Wag the Dog : comment construire une histoire

(1997. Réalisation : Barry Levinson. Scénario : Hilary Henkin & David Mamet.)

Moins de deux semaines avant les élections, un scandale sexuel éclabousse le président. Aussitôt, les conseillers présidentiels engagent un producteur dans le but de créer de toutes pièces une machination médiatique suffisamment puissante pour détourner l’attention publique. Cette machination n’implique rien de moins qu’une guerre – contre les Albanais.

Grâce à une mise en scène énergique et un sujet actuel (c’est le moins qu’on puisse dire), Wag the Dog réussit à maintenir l’attention et exercer une vive fascination. Pourtant, ni les répliques, ni les blagues générées par les situations comiques ne ressortent avec éclat. Les revirements de fortune et les surprises ne constituent pas non plus un argument majeur à ce film. Alors?

Cette fin de décennie voit par ailleurs naître des monuments comme Titanic, Good Will Hunting, Jerry Maguire, L.A. Confidential, Brave Heart, Fargo, etc. Alors que faire d’un film qui n’offre ni le drame profond de Titanic (j’émets quelques réserves pour cet exemple) et Good Will Hunting, ni les percutantes répliques de Jerry Maguire, ni la force héroïque de Bravo Heart et L.A. Confidential, ni le cynisme sanglant de Fargo?
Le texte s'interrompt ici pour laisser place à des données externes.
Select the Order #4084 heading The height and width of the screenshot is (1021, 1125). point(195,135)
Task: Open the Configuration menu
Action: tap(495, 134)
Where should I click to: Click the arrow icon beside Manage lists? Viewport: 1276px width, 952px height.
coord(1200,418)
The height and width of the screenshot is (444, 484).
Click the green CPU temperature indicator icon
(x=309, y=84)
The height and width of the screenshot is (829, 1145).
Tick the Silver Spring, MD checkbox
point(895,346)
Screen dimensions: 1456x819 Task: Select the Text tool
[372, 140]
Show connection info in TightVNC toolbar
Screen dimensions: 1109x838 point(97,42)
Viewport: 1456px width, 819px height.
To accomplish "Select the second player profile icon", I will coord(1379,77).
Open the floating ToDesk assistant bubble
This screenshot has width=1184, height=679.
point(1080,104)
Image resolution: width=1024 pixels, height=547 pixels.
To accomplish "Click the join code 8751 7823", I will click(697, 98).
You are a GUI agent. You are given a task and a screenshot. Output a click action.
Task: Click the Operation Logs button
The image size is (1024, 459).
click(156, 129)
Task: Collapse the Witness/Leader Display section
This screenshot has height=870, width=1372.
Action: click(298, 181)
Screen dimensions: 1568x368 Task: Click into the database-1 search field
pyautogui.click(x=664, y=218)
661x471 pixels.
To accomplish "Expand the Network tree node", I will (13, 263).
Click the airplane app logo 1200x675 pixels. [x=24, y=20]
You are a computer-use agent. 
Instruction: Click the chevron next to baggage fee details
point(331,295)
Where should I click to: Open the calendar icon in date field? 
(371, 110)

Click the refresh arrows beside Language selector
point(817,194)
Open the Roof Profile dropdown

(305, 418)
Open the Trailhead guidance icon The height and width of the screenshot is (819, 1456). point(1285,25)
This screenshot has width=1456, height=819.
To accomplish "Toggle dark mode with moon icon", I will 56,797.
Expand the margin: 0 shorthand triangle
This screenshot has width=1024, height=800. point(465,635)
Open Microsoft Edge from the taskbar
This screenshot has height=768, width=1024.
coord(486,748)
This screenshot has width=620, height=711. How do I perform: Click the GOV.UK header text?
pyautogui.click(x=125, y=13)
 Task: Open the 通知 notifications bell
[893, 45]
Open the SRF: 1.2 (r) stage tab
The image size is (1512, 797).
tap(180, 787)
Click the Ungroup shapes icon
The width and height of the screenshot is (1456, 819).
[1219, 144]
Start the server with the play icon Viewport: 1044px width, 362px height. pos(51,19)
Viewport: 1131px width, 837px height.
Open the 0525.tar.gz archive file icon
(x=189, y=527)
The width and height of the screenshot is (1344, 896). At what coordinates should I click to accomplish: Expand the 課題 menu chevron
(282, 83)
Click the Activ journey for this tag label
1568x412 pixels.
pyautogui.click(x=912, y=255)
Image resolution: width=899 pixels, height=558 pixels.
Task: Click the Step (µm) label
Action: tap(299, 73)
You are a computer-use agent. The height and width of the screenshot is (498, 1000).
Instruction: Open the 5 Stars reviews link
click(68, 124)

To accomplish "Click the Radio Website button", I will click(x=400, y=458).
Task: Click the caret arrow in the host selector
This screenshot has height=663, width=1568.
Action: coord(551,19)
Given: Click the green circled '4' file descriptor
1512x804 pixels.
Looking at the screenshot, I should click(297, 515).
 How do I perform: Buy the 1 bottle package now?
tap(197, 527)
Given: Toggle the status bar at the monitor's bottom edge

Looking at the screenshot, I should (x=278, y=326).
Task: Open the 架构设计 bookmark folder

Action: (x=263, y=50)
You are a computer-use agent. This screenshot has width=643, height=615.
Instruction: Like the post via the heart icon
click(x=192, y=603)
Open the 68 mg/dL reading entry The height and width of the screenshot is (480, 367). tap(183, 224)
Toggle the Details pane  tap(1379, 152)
Les personnages de Wag the Dog sont des monstres, campés avec force par des acteurs de talent (performance colorée de Dustin Hoffman et de Robert De Niro). Le scénario est une bête avec des griffes qui propose un commentaire critique mordant sur la politique américaine, le pouvoir des médias et l’industrie hollywoodienne. Dans Wag the Dog, ces trois entités n’en forment plus qu’une seule.

Lorsque le producteur Stanley Motss (Hoffman) dit que l’acte un est terminé, l’acte un du film prend fin. Lorsqu’il dit que l’acte deux doit relancer la campagne électorale, l’acte deux relance le film. La surprise, c’est l’acte trois que je vous laisse découvrir.

Bref, le spectateur voit l’envers du décor. Un monde où règnent des hommes/dieux, inventeurs d’histoire, créateur de mythes, manipulateurs experts.

Enfin, une distribution toute étoile parsème le film. Kirsten Dunst, William H. Macy, Willie Nelson et Woody Harrelson nous offrent chacun un petit moment accrocheur.

Un film percutant, tranchant et sincèrement amusant. Courez le louer. Non, désolé. Téléchargez-le.